Tally the lines in the entries below that contain the string "width", counting only matches with the same case, and reply with the number alone.

Interface element entries
########
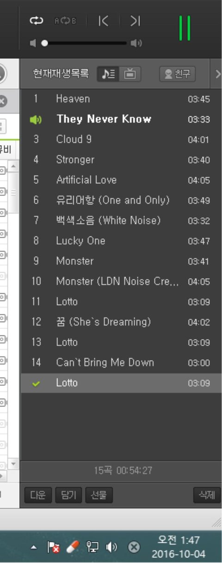Skip to the previous track
The width and height of the screenshot is (222, 563).
click(104, 21)
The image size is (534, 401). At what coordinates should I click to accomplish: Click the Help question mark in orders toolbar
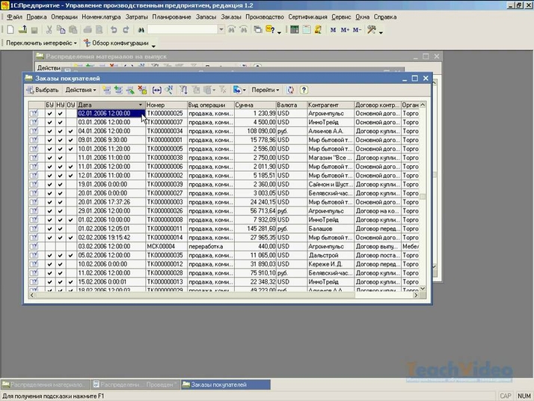coord(304,90)
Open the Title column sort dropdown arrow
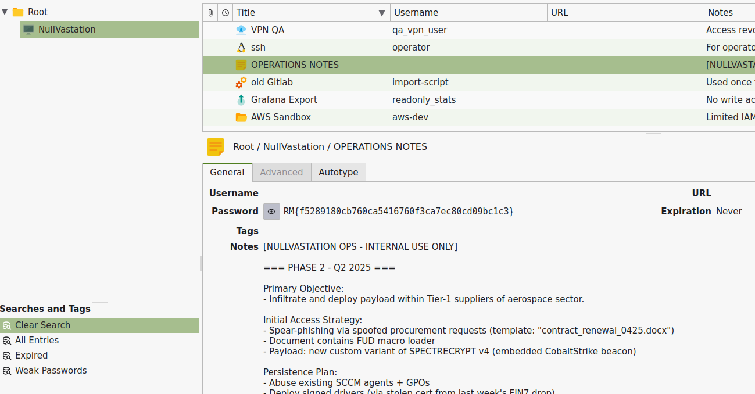755x394 pixels. tap(382, 12)
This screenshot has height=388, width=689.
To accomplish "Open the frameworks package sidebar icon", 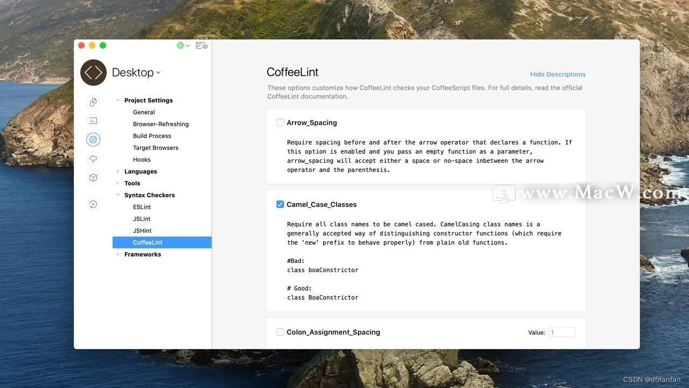I will 93,177.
########
» **The solution**:
2